▸ Document excerpt:
----

The Mother also accepted that, if she was to retain him there, he would be very sad. He would miss his Father and his friends. His education would be affected. It would sever his relationship with his Father. She made it clear, however, that she had no intention of doing so. She was asked about the period after the separation. She said it was only natural to want to return to her home country and see her family, but she did not do so. She said she had been quite depressed. She did not feel she had much support. She denied saying she was going to Colombia and would not return and that there was nothing that the Father could do about it. She was asked about some advice she obtained from a lawyer. There was no doubt that this was covered by Legal Professional Privilege but, in any event, I do not consider it unreasonable for any parent to obtain advice as to the law in relation to international relocation. She said, and I accept, that she was entitled to know what the options were. I have already made it clear that I do think some things were said around this time that should not have been said, but that was over a decade ago. Moreover, I am clear that what was said then is not the position now. I have no hesitation in accepting what the Mother told me about her intentions to return to this country after the holiday. As she said, she recognised how important his father is to O. I accept that she has never tried to take the law into her own hands. She has applied to the court and done things correctly. That is to her huge credit.

----

▸ Material provided:
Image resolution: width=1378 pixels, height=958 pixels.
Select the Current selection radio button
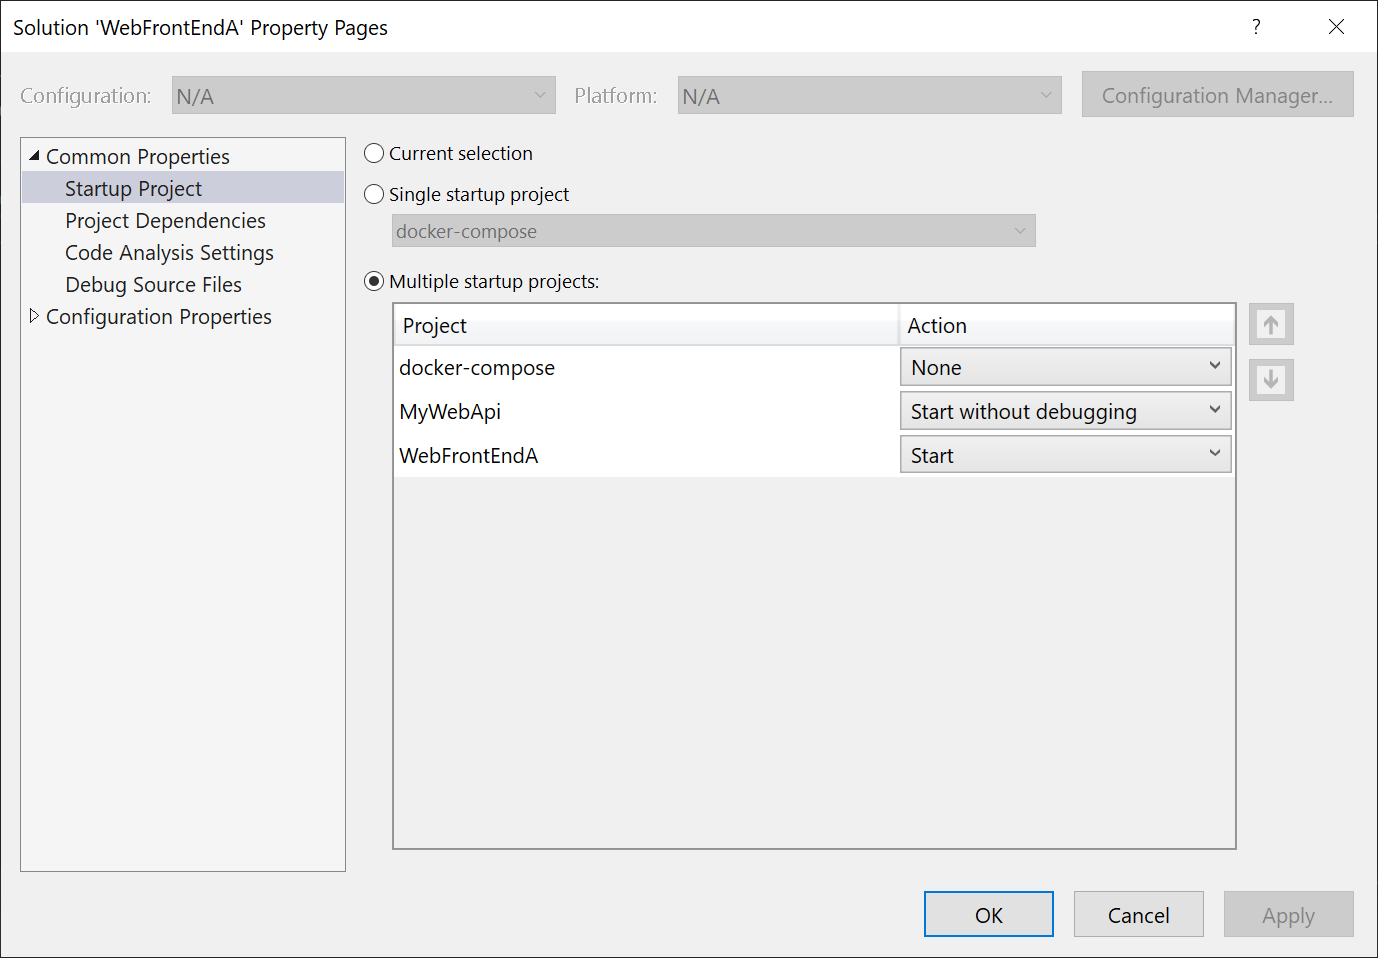pyautogui.click(x=373, y=153)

----

▸ Work instructions:
Answer these from the judgment excerpt:
1. Which country did the Mother deny saying she was going to and would not return from?
2. How long ago, per the judge, were the things said that "should not have been said"?
3. What has the Mother done instead of taking the law into her own hands?
The material is unrelated to the judgment excerpt.

▸ Reply:
1. Colombia.
2. Over a decade ago.
3. She has applied to the court and done things correctly.